### RECORDS FOR THIS EXERCISE

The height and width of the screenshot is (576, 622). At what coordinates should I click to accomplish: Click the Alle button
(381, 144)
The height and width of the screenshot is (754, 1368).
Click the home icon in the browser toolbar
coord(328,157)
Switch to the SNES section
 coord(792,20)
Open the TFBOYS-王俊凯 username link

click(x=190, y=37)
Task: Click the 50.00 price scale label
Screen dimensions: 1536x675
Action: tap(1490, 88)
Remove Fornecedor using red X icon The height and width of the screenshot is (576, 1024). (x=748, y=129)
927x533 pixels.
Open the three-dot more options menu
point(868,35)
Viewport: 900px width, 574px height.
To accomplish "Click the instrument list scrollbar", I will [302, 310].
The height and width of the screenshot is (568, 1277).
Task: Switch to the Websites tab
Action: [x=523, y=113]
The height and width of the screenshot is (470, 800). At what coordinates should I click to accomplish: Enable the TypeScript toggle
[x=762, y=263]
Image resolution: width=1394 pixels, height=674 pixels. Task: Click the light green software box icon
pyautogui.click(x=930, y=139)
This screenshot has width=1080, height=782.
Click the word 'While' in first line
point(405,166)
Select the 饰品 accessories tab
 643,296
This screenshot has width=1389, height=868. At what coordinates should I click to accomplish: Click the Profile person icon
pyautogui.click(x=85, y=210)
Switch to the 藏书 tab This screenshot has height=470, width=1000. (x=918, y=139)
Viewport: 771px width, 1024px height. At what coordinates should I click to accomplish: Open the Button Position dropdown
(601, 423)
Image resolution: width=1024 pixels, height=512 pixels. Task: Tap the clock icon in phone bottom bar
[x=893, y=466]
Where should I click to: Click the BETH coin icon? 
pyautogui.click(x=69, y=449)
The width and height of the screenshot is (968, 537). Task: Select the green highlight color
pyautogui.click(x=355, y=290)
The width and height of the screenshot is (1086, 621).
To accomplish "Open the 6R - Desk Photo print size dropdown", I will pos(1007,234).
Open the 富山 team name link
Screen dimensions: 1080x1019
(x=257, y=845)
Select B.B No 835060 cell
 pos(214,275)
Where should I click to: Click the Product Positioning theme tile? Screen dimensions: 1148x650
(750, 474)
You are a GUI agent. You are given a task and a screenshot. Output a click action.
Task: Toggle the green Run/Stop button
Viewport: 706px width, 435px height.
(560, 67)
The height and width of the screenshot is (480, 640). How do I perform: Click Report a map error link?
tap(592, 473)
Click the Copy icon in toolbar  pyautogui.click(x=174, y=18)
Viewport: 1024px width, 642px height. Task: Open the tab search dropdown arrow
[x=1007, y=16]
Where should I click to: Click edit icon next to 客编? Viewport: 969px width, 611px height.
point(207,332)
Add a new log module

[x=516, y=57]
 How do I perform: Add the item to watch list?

### EXERCISE BRIEF
The material must be repeated in full, with every line exact.

### ANSWER BOX
The height and width of the screenshot is (576, 622). At what coordinates should I click to accomplish: Click the Alle button
(381, 144)
The height and width of the screenshot is (754, 1368).
Click the home icon in the browser toolbar
coord(328,157)
Switch to the SNES section
 coord(792,20)
Open the TFBOYS-王俊凯 username link

click(x=190, y=37)
Task: Click the 50.00 price scale label
Screen dimensions: 1536x675
Action: tap(1490, 88)
Remove Fornecedor using red X icon The height and width of the screenshot is (576, 1024). (x=748, y=129)
927x533 pixels.
Open the three-dot more options menu
point(868,35)
Viewport: 900px width, 574px height.
To accomplish "Click the instrument list scrollbar", I will [302, 310].
The height and width of the screenshot is (568, 1277).
Task: Switch to the Websites tab
Action: [x=523, y=113]
The height and width of the screenshot is (470, 800). At what coordinates should I click to accomplish: Enable the TypeScript toggle
[x=762, y=263]
Image resolution: width=1394 pixels, height=674 pixels. Task: Click the light green software box icon
pyautogui.click(x=930, y=139)
This screenshot has width=1080, height=782.
Click the word 'While' in first line
point(405,166)
Select the 饰品 accessories tab
 643,296
This screenshot has width=1389, height=868. At what coordinates should I click to accomplish: Click the Profile person icon
pyautogui.click(x=85, y=210)
Switch to the 藏书 tab This screenshot has height=470, width=1000. (x=918, y=139)
Viewport: 771px width, 1024px height. At what coordinates should I click to accomplish: Open the Button Position dropdown
(601, 423)
Image resolution: width=1024 pixels, height=512 pixels. Task: Tap the clock icon in phone bottom bar
[x=893, y=466]
Where should I click to: Click the BETH coin icon? 
pyautogui.click(x=69, y=449)
The width and height of the screenshot is (968, 537). Task: Select the green highlight color
pyautogui.click(x=355, y=290)
The width and height of the screenshot is (1086, 621).
To accomplish "Open the 6R - Desk Photo print size dropdown", I will pos(1007,234).
Open the 富山 team name link
Screen dimensions: 1080x1019
(x=257, y=845)
Select B.B No 835060 cell
 pos(214,275)
Where should I click to: Click the Product Positioning theme tile? Screen dimensions: 1148x650
(750, 474)
You are a GUI agent. You are given a task and a screenshot. Output a click action.
Task: Toggle the green Run/Stop button
Viewport: 706px width, 435px height.
(560, 67)
The height and width of the screenshot is (480, 640). How do I perform: Click Report a map error link?
tap(592, 473)
Click the Copy icon in toolbar  pyautogui.click(x=174, y=18)
Viewport: 1024px width, 642px height. Task: Open the tab search dropdown arrow
[x=1007, y=16]
Where should I click to: Click edit icon next to 客编? Viewport: 969px width, 611px height.
point(207,332)
Add a new log module

[x=516, y=57]
 How do I perform: Add the item to watch list?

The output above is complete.